Good SUV news: They say statistics can be interpreted to prove just about anything. Well, the folks at the SUV Owners of America want the NHTSA to take a second look at its 2004 motor vehicle fatality statistics. Initially the government agency said SUV occupant fatalities rose 5.6 percent in 2004. But, countered the SUVOA, since SUV registrations were up 11 percent, the fatality rate actually dropped. "Without the context of exposure, the sheer number of fatalities is nearly meaningless," said SUVOA President Barry McCahill. "It's like saying a football team scored 14 points, which would be potent, pedestrian, or pathetic depending on whether the 'exposure' period was a quarter, a game, or season."
And the bad: The end of "employee pricing" coupled with high gas prices and the catastrophic hurricane season put fullsize SUV sales right in the toilet. According to industry reports, sales of the big utility vehicles fell 48 percent in September when compared with the same month in 2004. Taking a year-to-date look improved the picture somewhat, with January-through-September sales off a more modest 15 percent.
One SUV not feeling the slump was Hummer's new H3, which is solidly on GM's sales target. The General hoped to sell 25,000 between its May launch and the end of the year and through September had moved a tick over 18,000.

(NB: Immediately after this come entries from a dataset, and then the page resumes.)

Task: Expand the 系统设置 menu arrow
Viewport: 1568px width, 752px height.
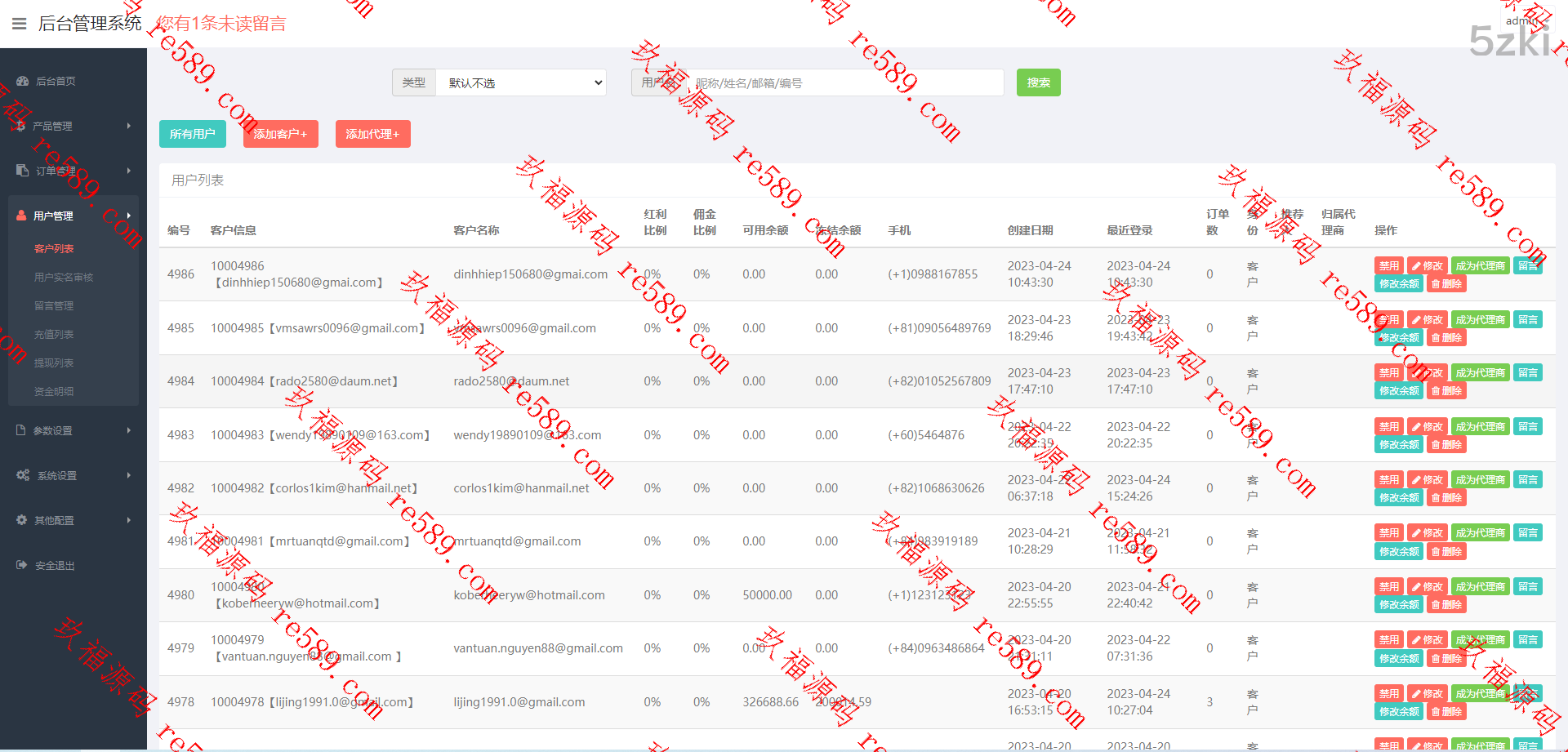Action: 129,475
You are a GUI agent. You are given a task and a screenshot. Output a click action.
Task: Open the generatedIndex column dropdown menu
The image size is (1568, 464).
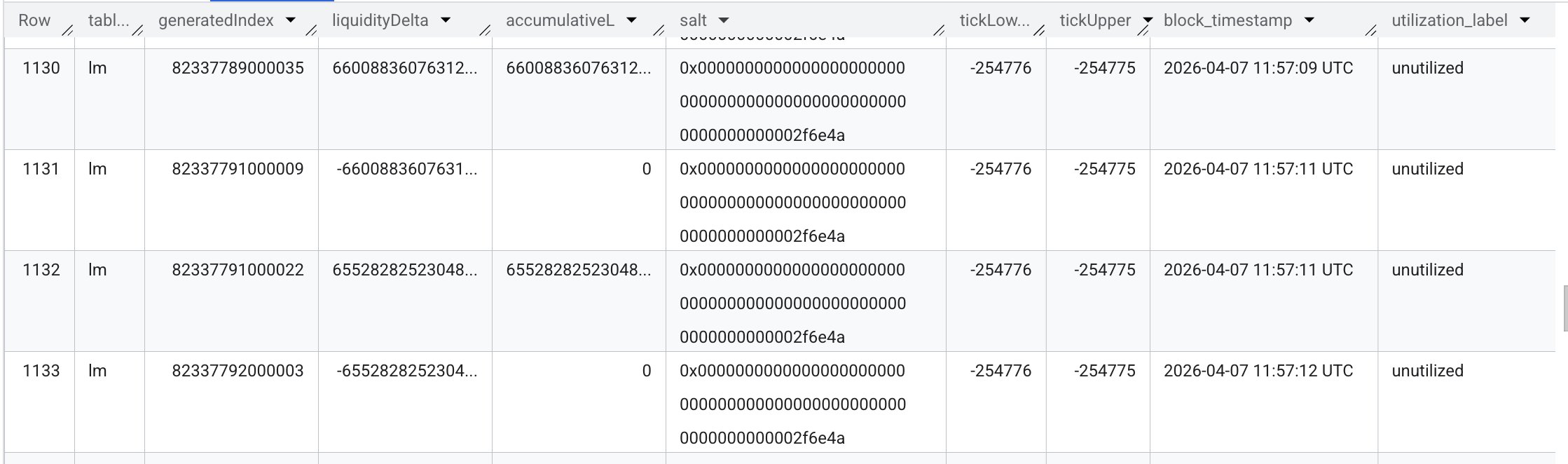point(291,20)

Fullsize pickup truck sales also managed to grow slightly during the SUV slump, with sales up some 4 percent for the first nine months of the year.

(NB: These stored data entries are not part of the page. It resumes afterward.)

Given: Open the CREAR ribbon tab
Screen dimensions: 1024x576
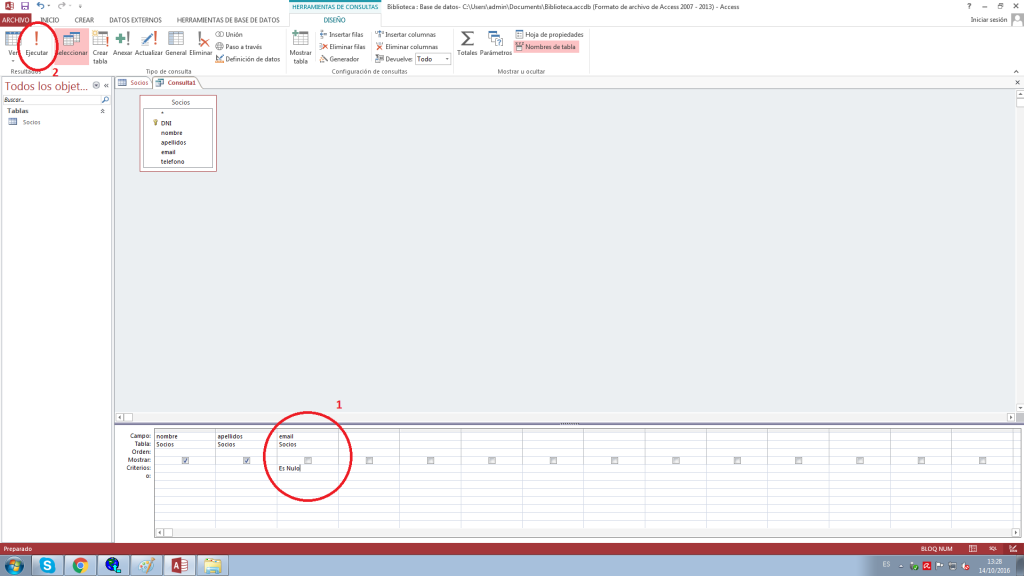Looking at the screenshot, I should (x=84, y=20).
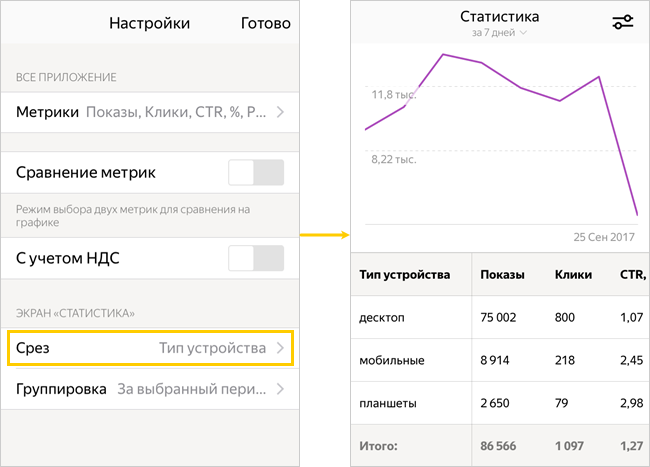
Task: Tap the Готово button
Action: point(266,23)

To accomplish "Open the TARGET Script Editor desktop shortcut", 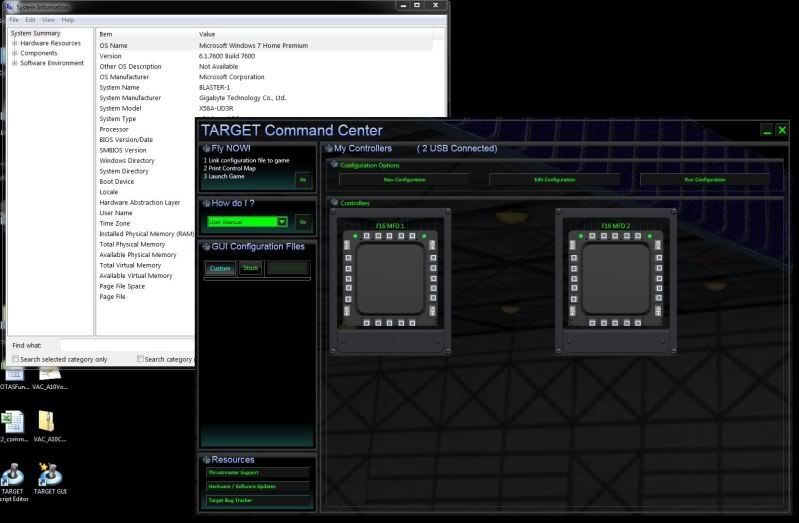I will 12,476.
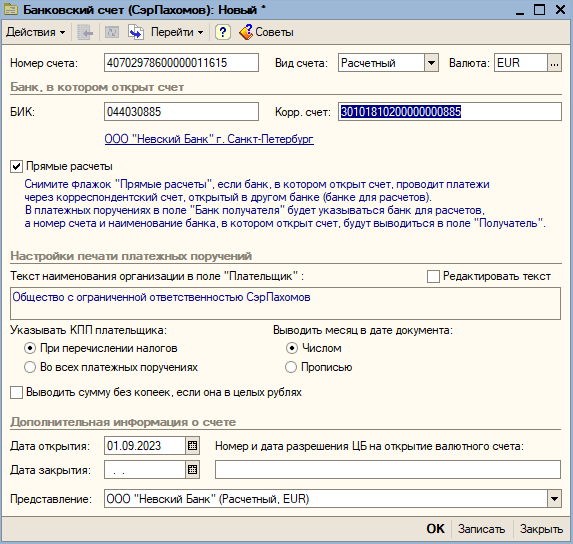
Task: Open the ООО "Невский Банк" link
Action: pos(209,139)
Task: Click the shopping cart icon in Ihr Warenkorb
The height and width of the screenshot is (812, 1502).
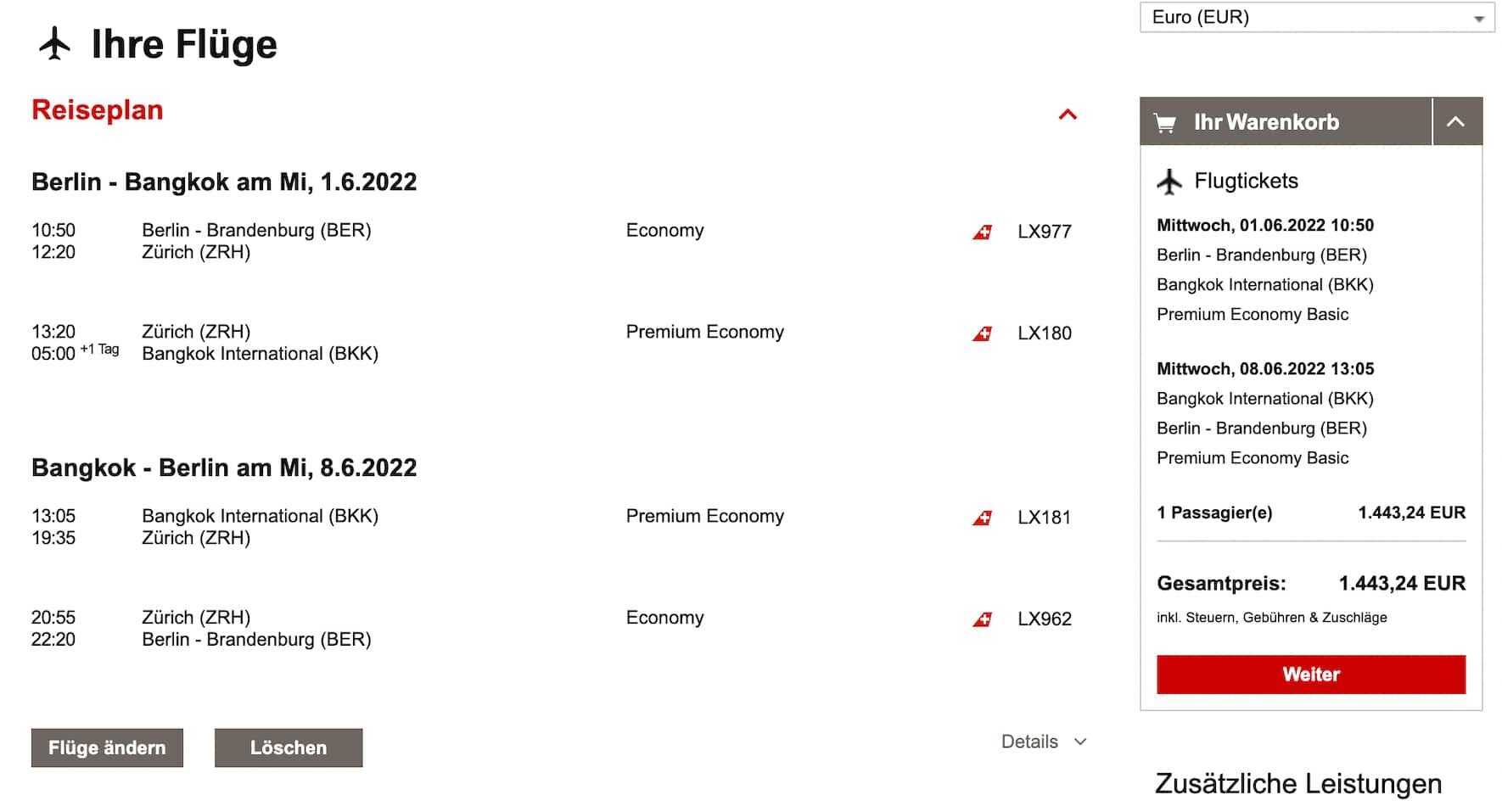Action: point(1165,123)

The Los Angeles Times recently reported that an audit in San Diego county turned up misuses of OHV fees by the California Department of Parks and Recreation. Money collected from OHV parks in the Southern California desert was reportedly spent on projects that did not directly benefit the riding/driving areas, such as funding state parks that are not OHV recreation areas. The report also criticized the Department for failing to properly plan for more off-road vehicle parks, given the tremendous growth in OHV users over the last decade. In response, a spokesman from the Parks Department noted that the state is considering opening two new OHV parks, near Bakersfield and Riverside.

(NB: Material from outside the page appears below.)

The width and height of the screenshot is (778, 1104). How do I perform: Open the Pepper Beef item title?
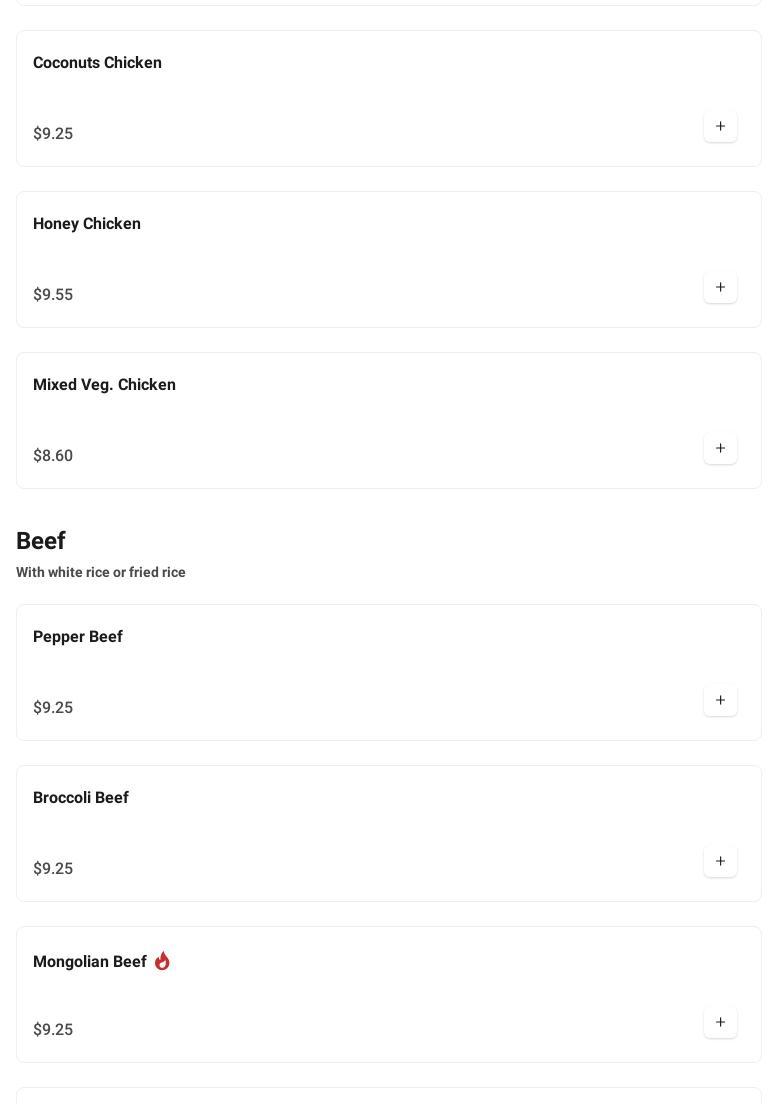click(78, 636)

In better news from the Golden State, SEMA reports that the U.S. Forest Service (USFS) announced new land management plans for four Southern California national forests that will open up more back-country trails to OHVs. The management plans for the Angeles, Cleveland, Los Padres, and San Bernardino national forests allocate an additional 87,000 acres of land that the agency will recommend for wilderness protection, which is less than the 96,000 acres originally proposed. If approved by Congress, that would increase the total wilderness area within the four forests to nearly 1.2 million acres, more than one-third of the parks' combined 3.5 million acres. The new plans provide OHVs with greater access to roadless areas, allowing motorized recreation on approximately 25 percent of these inventoried areas, but only on designated roads and trails. In its comments to USFS, SEMA noted that most of this acreage already had some form of OHV use. The new plans also address so-called "user-created" trails and will, where appropriate, add these routes to the system. USFS officials noted that details regarding specific trail systems will come at a later date.
SEMA is also very involved in an overhaul of the Endangered Species Act (ESA), which could have an effect on the amount of back-country land available for OHV use. A key piece of the proposal would replace existing "critical habitat" requirements, one of the more contentious areas of the existing law and a frequent source of lawsuits, with "recovery habitats." These recovery habitats would have fewer legal restrictions and be linked into the species recovery planning process. The bill also calls for the use of the best available scientific data in determining species status. Other features of the bill include: increasing the role of state and local governments in decision making; providing incentives to and protecting the rights of private property owners; and increasing the openness and accountability of the agencies involved in the designation process. The ESA has been making its way through the House of Representatives, but a Senate version reportedly won't be introduced until some time in 2006.